I spoke with the owner late last night and he will try to pull the cam cover this morning and snap a pic of the lobes. I didn't even think to ask him to jot down the part number so we could cross reference the gear.

I really think we are on to something here and have high hopes on the pulley simply being wrong, but just needing to be spun for the proper lobe orientation :thumbup:


----------



## WaterWheels (Aug 14, 2005)

Sr. Karmann said:


> . . . look at the orientation of the dot in relation to the raised/lowered portion of the teeth and position in relation to the "spokes", they are definitely not the same. . . .The offset of the cam gear fits the gear closer to the head as you say, if it were installed the other way, it would push the gear outward toward the fender


The position to the cylinder head from the picture is hard to judge and was only an observation as to how it "looked". I'm going to have to say you got me as far as the dot is concerned. Didn't notice it was at the land and not at the grove, made wrong is possible but whatever the reason I'll have to choke on that part.



Sr. Karmann said:


> . . . he will try to pull the cam cover this morning and snap a pic of the lobes. I didn't even think to ask him to jot down the part number so we could cross reference the gear. . . have high hopes on the pulley simply being wrong, but just needing to be spun for the proper lobe orientation :thumbup: thumbdown


Yes, a part number would clear a lot up at this point and maybe you could contact him again to get it. If it is the wrong part, and it is looking more and more that way, just moving the cam to the correct position might not work. You will have to count the teeth and measure the diameter first to be sure it is the exact same size. I don't know what a 5 cylinder gear looks like but if that is what it is then no matter what you do it will never run right, if at all. Lets say it is the wrong gear, I suggest buying or finding the correct one before trying any "odd ball" fixes. But yea, part number :thumbup:


----------



## toastystuff (Jan 17, 2007)

ok so i took the valve cover off and aligned both marks...the dot on the out side of the pully was clearly not "rabbit ears" however heres what it the cam position looke like when i aligned the hash mark on the back of the pulley...


----------



## toastystuff (Jan 17, 2007)

*cam gear...*

heres the P/N # for the cam gear in question

049109111B


----------



## superl8 (Dec 31, 2002)

concerning the way you've got the cam in the pictures - what you've done there is fine.:thumbup:

However. Looks to me like the gear is on backwards. The writing stamped on the spokes should go out methinks. The cam I took a picture of cam off a running car - timed exactly as I described... and its installed the reverse of yours.
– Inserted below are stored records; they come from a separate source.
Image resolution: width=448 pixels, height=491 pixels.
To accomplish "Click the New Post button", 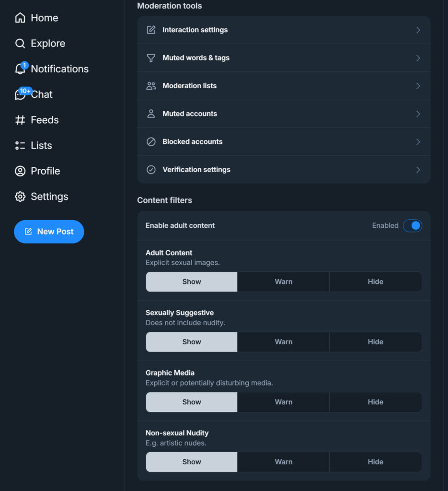I will pyautogui.click(x=49, y=232).
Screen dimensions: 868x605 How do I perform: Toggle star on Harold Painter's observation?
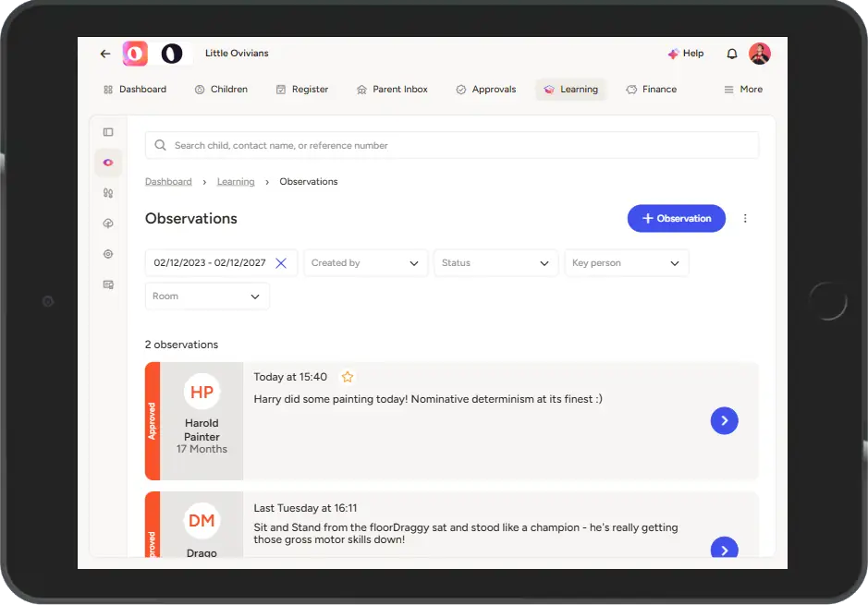click(x=348, y=377)
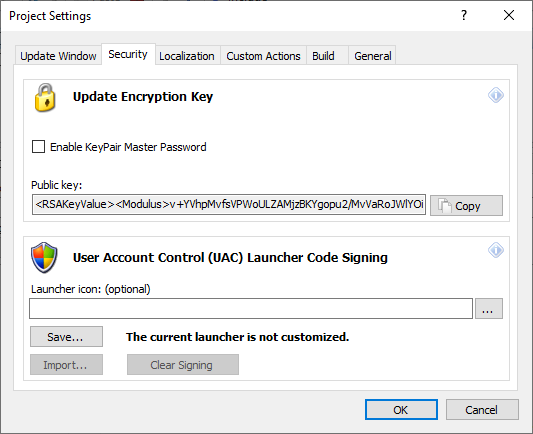Click the UAC shield icon

tap(44, 258)
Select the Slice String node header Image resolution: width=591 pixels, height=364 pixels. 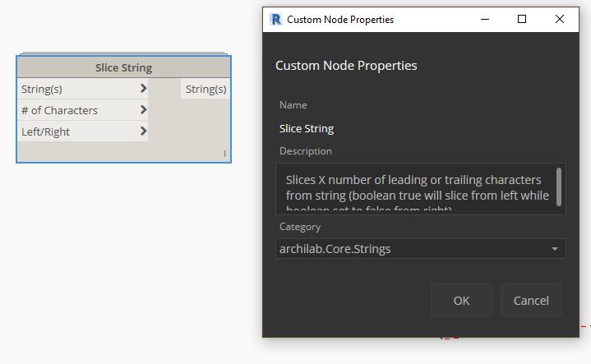click(123, 68)
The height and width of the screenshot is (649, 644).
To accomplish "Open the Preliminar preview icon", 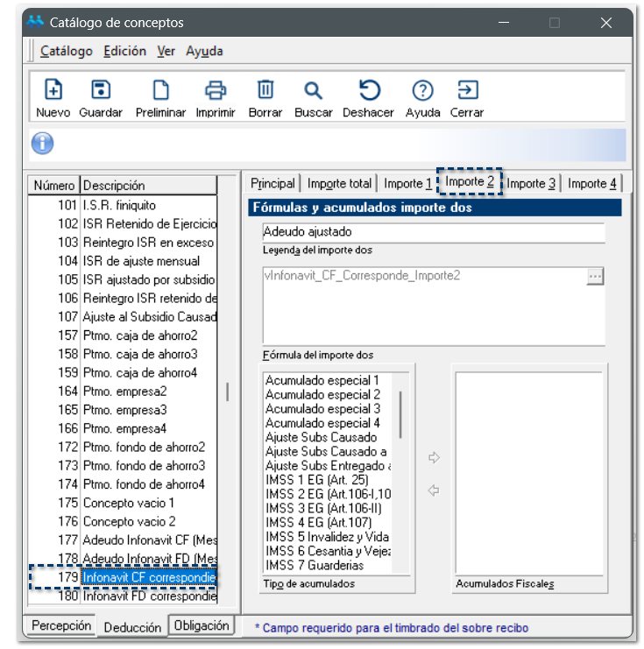I will point(160,91).
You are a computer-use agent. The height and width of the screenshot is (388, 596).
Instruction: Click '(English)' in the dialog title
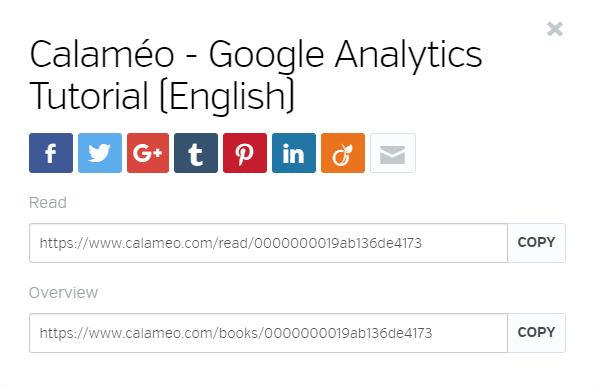point(227,97)
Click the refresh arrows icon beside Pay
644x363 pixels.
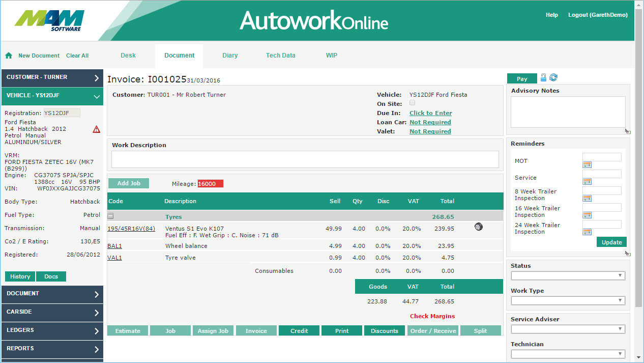coord(553,78)
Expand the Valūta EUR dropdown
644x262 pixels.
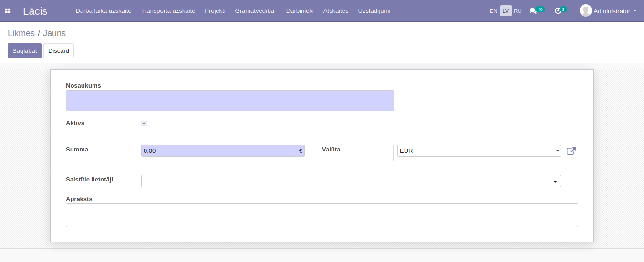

BTW. Be careful not to over-tighten the belt. It'll bitch the bearings on the intermediate shaft. It should twist 90deg @ mid-span - not using superhuman strength. I


----------



## WaterWheels (Aug 14, 2005)

toastystuff said:


> heres the P/N # for the cam gear in question
> 049109111B


I did a little search to find out about this cam gear. Yes I also got the number via IM, thanks. Turns out it is what you might call a "one off" part. It was listed as only used in the USA and was only installed in Golf models for about a year (85 - 86). I have discovered chatter however about it also in Audi and Seat sites and in the UK so maybe ETKA is not correct. It seems that it was made backwards to the more common part, dot in rear and line in front. They seem to be made the same, location of the marks and their effects on engine timing, just that the type of marks were reversed  In any case the replacement gear and the gear installed from that time period on is PN 049 109 111 C

If this were my car I would either locate the newer gear and use that or get a cool looking aluminum one with adjustment if you ever need it. But seeing as the engine looks so far to be set up correctly, we're back to just why your compression is so low? Two other requests that will help rule out engine setup as the problem. A picture of the ignition distributor, cap and shield removed, showing the rotor position and one of the flywheel through the timing hole showing the markings and pointer (if possible). Both taken with the camshaft set just as it sits in the pictures above. Or an least your honest word as to their positions. Don't want to sound like I don't believe you, it is just that pictures often show more than what they were intended to show.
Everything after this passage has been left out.